Task goal:
Repeat exactly each line of the material, starting from the line that contains "Contacto (38, 88)" and finishing with the final line.

Records for this task:
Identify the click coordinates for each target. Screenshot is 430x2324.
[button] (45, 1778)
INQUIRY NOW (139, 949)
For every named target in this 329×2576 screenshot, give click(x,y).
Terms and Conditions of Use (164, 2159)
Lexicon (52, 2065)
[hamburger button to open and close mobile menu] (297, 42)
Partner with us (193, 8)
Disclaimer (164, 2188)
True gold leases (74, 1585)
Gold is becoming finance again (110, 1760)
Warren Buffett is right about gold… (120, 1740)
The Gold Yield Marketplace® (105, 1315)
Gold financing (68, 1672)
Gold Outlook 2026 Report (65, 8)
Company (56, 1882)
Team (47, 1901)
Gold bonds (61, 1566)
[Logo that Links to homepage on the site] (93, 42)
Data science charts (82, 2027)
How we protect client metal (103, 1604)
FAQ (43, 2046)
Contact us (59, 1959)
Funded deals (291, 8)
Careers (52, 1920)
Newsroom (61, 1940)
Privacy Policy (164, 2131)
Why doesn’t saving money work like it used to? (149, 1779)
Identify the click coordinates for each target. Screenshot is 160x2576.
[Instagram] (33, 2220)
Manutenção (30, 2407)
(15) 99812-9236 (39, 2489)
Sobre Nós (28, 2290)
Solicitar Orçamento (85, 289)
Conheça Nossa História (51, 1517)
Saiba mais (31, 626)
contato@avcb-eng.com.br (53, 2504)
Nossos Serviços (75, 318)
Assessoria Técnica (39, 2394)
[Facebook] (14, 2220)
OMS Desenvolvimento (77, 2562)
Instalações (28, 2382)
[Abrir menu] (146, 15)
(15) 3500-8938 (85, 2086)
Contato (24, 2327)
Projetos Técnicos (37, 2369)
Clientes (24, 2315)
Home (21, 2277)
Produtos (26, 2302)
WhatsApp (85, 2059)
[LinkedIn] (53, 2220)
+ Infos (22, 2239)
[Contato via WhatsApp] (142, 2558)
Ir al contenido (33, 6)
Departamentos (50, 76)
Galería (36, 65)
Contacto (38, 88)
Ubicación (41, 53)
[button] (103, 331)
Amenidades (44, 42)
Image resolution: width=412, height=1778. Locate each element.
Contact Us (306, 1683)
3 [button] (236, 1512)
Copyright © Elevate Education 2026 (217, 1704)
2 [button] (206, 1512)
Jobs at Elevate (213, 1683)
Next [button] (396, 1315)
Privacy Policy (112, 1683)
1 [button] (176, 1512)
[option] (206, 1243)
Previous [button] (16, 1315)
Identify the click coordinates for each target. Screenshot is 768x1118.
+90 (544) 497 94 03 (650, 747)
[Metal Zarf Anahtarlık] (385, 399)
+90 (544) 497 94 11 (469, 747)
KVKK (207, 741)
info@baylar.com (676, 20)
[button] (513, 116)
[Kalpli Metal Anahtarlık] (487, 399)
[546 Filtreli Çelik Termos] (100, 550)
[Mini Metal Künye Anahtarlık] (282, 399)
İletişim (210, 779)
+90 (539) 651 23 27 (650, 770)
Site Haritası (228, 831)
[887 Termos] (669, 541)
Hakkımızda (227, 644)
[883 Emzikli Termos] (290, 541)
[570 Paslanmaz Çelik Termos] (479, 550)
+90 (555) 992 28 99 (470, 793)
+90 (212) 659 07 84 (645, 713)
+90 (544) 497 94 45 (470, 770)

Exercise result:
Contacto (38, 88)
Ubicación (41, 53)
[button] (103, 331)
Amenidades (44, 42)
Image resolution: width=412, height=1778. Locate each element.
Contact Us (306, 1683)
3 [button] (236, 1512)
Copyright © Elevate Education 2026 (217, 1704)
2 [button] (206, 1512)
Jobs at Elevate (213, 1683)
Next [button] (396, 1315)
Privacy Policy (112, 1683)
1 [button] (176, 1512)
[option] (206, 1243)
Previous [button] (16, 1315)
Identify the click coordinates for each target. Screenshot is 768x1118.
+90 (544) 497 94 03 (650, 747)
[Metal Zarf Anahtarlık] (385, 399)
+90 (544) 497 94 11 (469, 747)
KVKK (207, 741)
info@baylar.com (676, 20)
[button] (513, 116)
[Kalpli Metal Anahtarlık] (487, 399)
[546 Filtreli Çelik Termos] (100, 550)
[Mini Metal Künye Anahtarlık] (282, 399)
İletişim (210, 779)
+90 (539) 651 23 27 (650, 770)
Site Haritası (228, 831)
[887 Termos] (669, 541)
Hakkımızda (227, 644)
[883 Emzikli Termos] (290, 541)
[570 Paslanmaz Çelik Termos] (479, 550)
+90 (555) 992 28 99 (470, 793)
+90 (212) 659 07 84 (645, 713)
+90 (544) 497 94 45 (470, 770)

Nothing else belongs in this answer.